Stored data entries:
* * * * * * *
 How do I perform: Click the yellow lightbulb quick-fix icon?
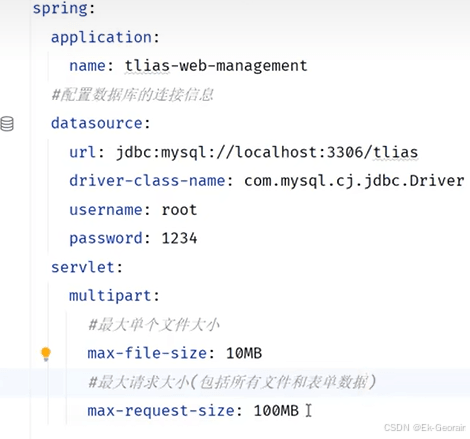pos(46,354)
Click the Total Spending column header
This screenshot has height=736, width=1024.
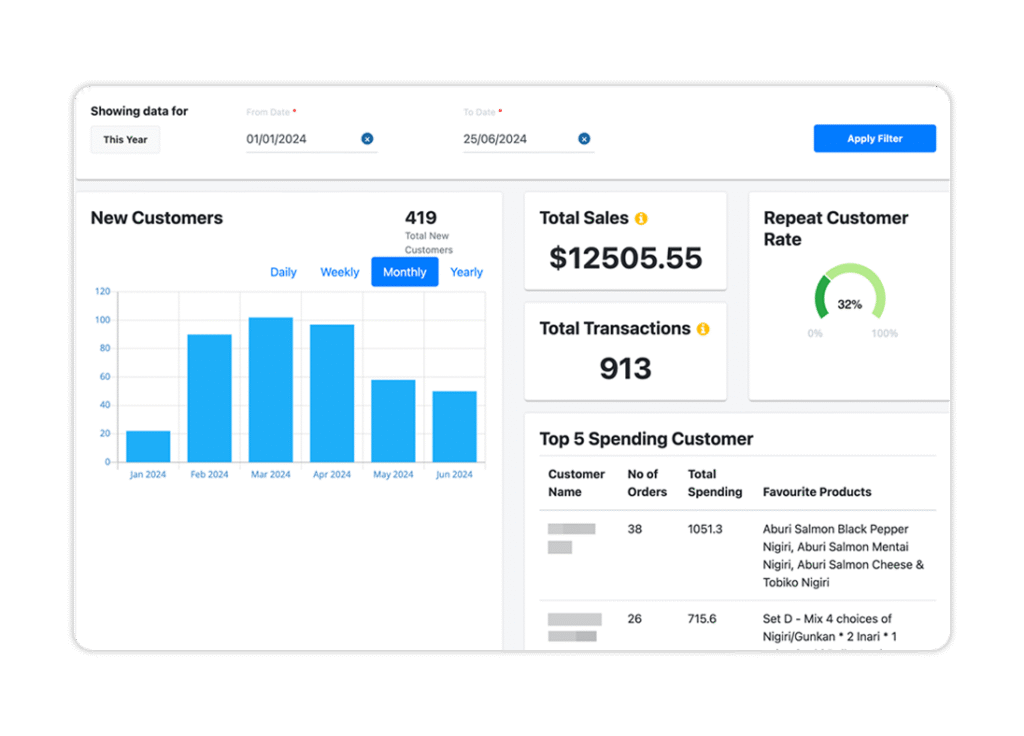714,483
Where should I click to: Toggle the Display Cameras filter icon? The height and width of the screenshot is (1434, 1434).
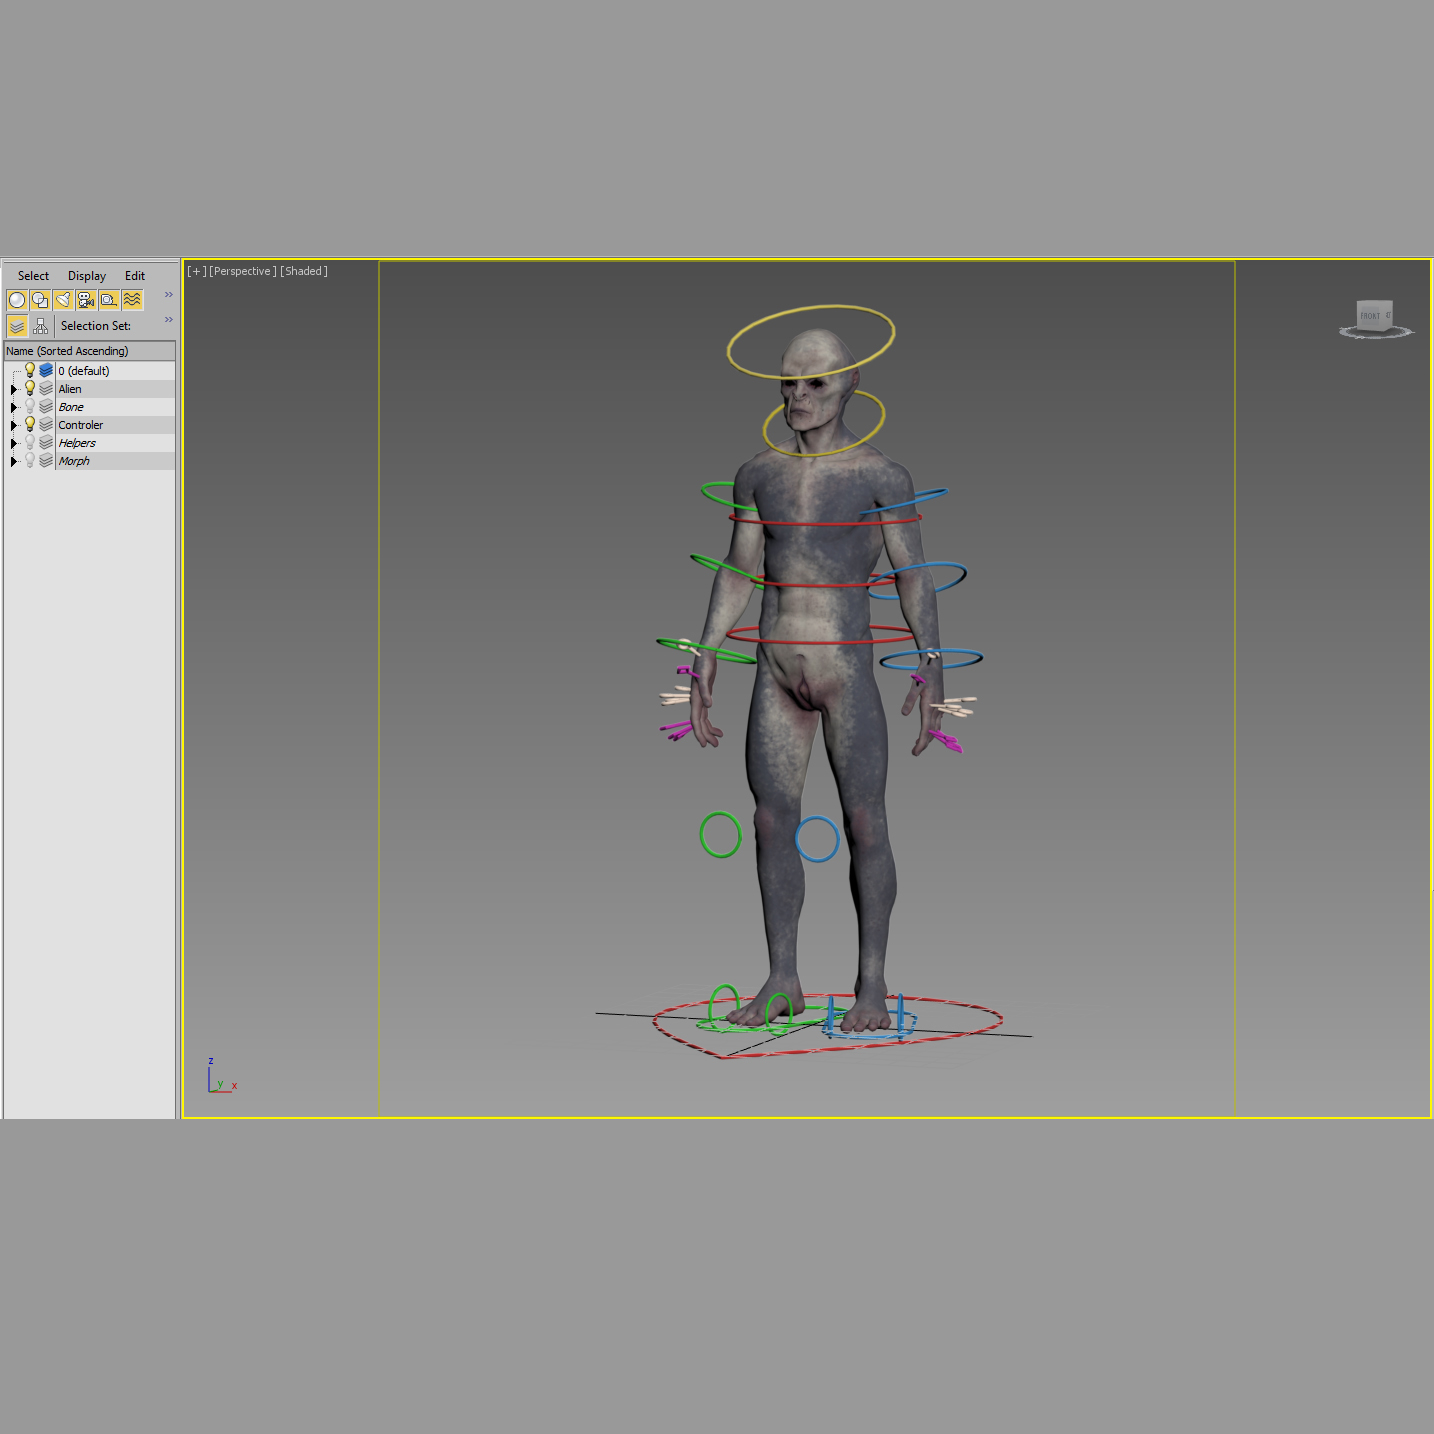[x=86, y=299]
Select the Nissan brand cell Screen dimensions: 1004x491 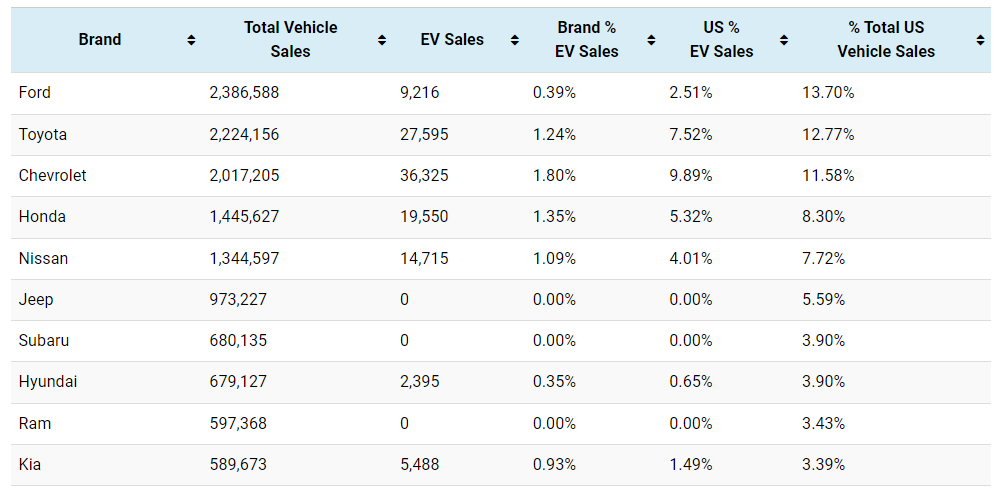pyautogui.click(x=43, y=258)
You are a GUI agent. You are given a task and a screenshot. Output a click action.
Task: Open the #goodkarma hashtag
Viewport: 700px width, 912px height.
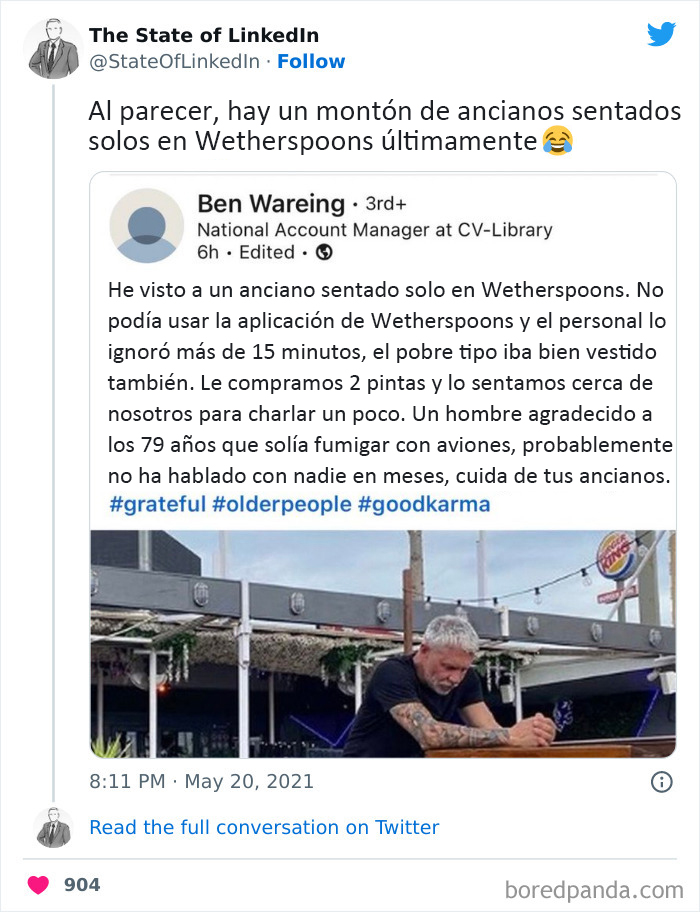pyautogui.click(x=424, y=504)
* * * * * * *
What you have to do:
Could you return exactly the lines starting with the one that contains "Task: Open the #goodkarma hashtag" and ending with the last line of the data above? Leave the pictures out.

Exercise answer:
Task: Open the #goodkarma hashtag
Viewport: 700px width, 912px height.
pyautogui.click(x=424, y=504)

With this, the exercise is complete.